# How to complete this task:
Can you reproduce the mastectomy passage between "Moreover, the benefits" and "throughout the procedure.", inclusive, substituting "high-risk patients" for "high risk patients"?

# Text under study:

Mastectomy is traditionally performed under general anaesthesia. This was the first case of mastectomy under thoracic epidural anaesthesia in our centre. In a previous study, Balzarena documented the safety and superiority of thoracic epidural over general anaesthesia in 40 patients scheduled for mastectomy. In that study, thoracic epidural was found to be superior to general anaesthesia in terms of haemodynamic stability, reduced nausea and vomiting, lower analgesic consumption, superior postoperative analgesia, and shorter duration of hospitalisation.1 Similar observations have been reported by other researchers.2,3,4

The infrequent use of thoracic epidural anaesthesia for oncologic breast surgeries in our environment may be attributed to fear of potential complications of thoracic epidural, which include spinal injury, epidural haemetoma and abscess, as well as postdural puncture headache. However, with experience and due precautions, these complications are extremely rare.45

Moreover, the benefits of thoracic epidural anaesthesia makes it a technique of choice in high risk patients.1 Previous studies have identified history of hypertension as a risk factor for cardiovascular complications during general anaesthesia.6 Hypertension has also reported to be more common intraoperatively in patients undergoing surgeries under GA compared to thoracic epidural.1 During general anaesthesia, large increases in blood pressure are usually precipitated by laryngoscopy and intubation, surgical stimulation, and extubation.1 These airway manipulations are usually avoided in thoracic epidural anaesthesia and hence our patient was haemodynamically stable throughout the procedure.

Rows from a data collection
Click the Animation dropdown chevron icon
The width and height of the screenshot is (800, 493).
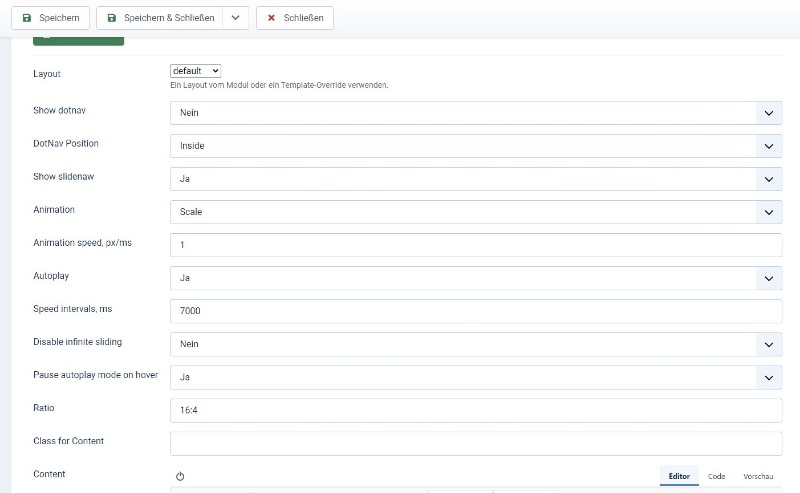(x=768, y=213)

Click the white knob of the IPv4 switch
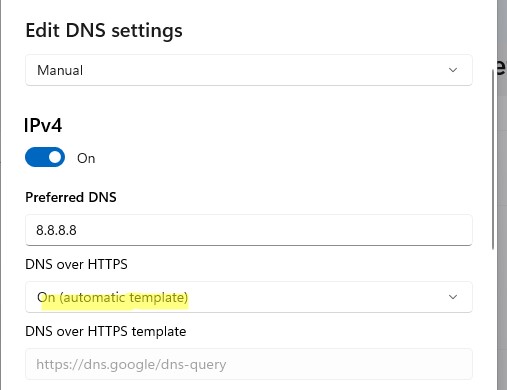[x=56, y=157]
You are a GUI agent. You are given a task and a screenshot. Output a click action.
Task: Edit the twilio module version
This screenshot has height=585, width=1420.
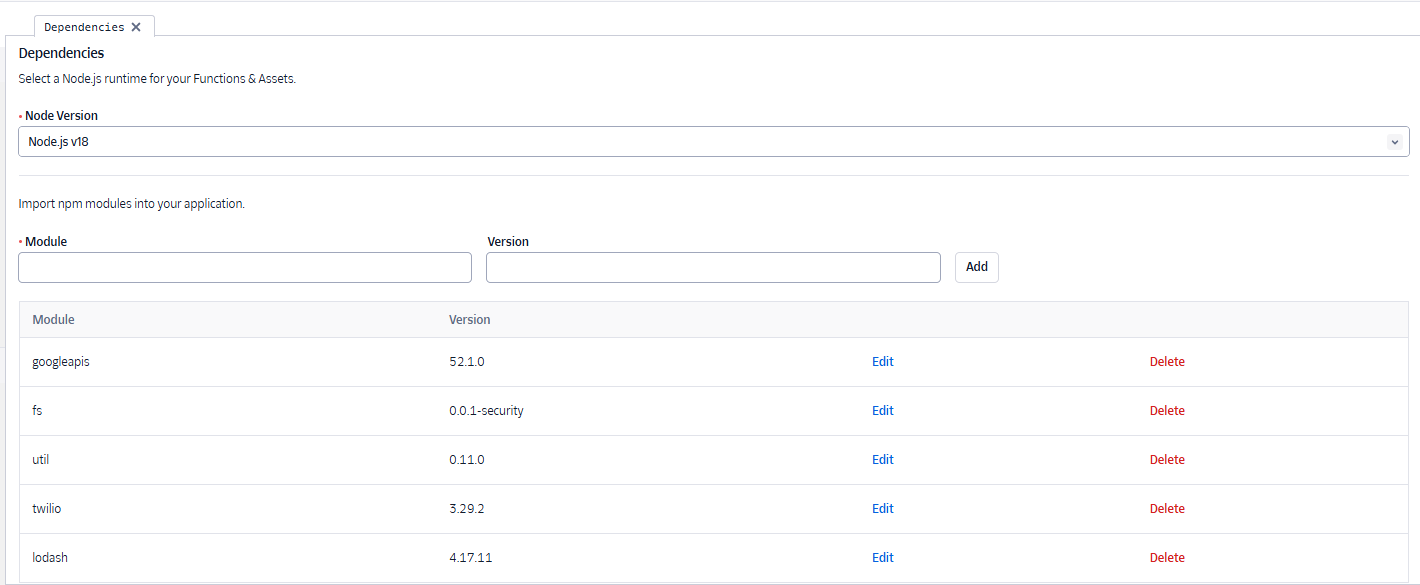[x=883, y=509]

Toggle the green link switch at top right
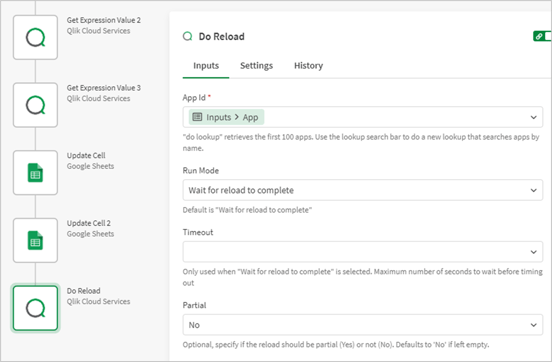[542, 36]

# Solved problem:
Moreover, the benefits of thoracic epidural anaesthesia makes it a technique of choice in high-risk patients.1 Previous studies have identified history of hypertension as a risk factor for cardiovascular complications during general anaesthesia.6 Hypertension has also reported to be more common intraoperatively in patients undergoing surgeries under GA compared to thoracic epidural.1 During general anaesthesia, large increases in blood pressure are usually precipitated by laryngoscopy and intubation, surgical stimulation, and extubation.1 These airway manipulations are usually avoided in thoracic epidural anaesthesia and hence our patient was haemodynamically stable throughout the procedure.